Bienvenue dans mon Izakaya. Chaque mois je reçois une personnalité Japon du Web pour boire un verre et parler Japon. Aujourd’hui, on trinque avec Jud à Hiroshima

Bonjour Jud, ça va ? Bienvenue dans mon Izakaya. Peux-tu te présenter en quelques lignes pour ceux qui ne te connaissent pas ?

Ça va nickel, merci ! Il m’a l’air bien cool ton izakaya 🙂

Alors voilà, ça fait 10 ans que j’habite à Hiroshima, où je travaille en tant que graphiste / directrice artistique et dès mon arrivée, je me suis mise à bloguer. Envie de partager le truc, forcément.
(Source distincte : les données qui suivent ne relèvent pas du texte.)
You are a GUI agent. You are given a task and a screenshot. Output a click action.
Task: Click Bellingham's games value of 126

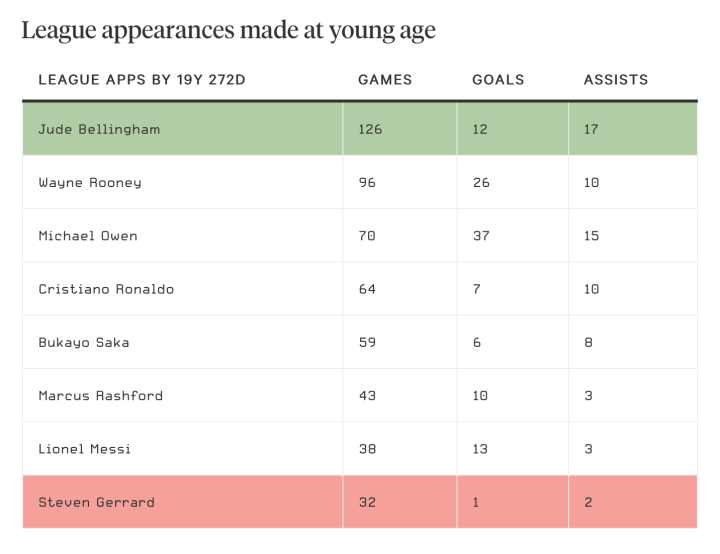[370, 129]
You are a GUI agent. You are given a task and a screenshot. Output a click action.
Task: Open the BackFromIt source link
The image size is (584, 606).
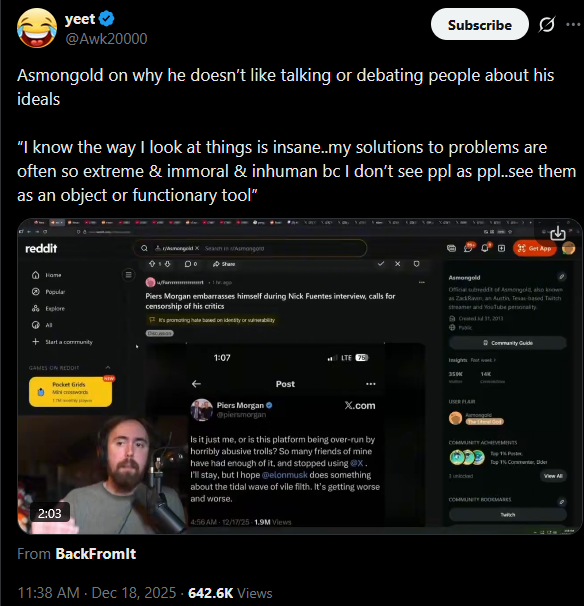pos(96,554)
La première version du blog était alimentée quasiment au quotidien, avec des photos légendées mais assez peu de texte. Puis, après une pause de 3 ans, j’ai repris sous une forme un peu différente. Je m’applique beaucoup plus au niveau des photos et de la rédaction. Je présente Hiroshima, ses habitants (sous forme d’interview), les lieux où je me balade. Je parle de mon boulot, de cuisine, d’expériences personnelles. Et ce qui me plaît en particulier, c’est de montrer le Japon un peu rétro et cracra ou encore sa facette underground : graffeurs, tatoueurs, punks, acteurs de la scène reggae et dub etc…

Bon, ce soir je vais me prendre un Highball et du Karaage. Tu prends quoi ?

Wow ! Highball direct ? t’es chaud dis-moi ! Bon alors pour moi ça sera un Tomi no Hozan, « rokku », mais attention, je risque de vite devenir bavarde ^^.  Envoie aussi le p’tit bol d’édamamé qui va bien, un saba no shioyaki, et on est bon.

Le principe de la rubrique, c’est que chaque invité raconte une histoire sympa, drôle ou bizarre qui lui est arrivée au Japon. Tu te sens prête à relever le défi?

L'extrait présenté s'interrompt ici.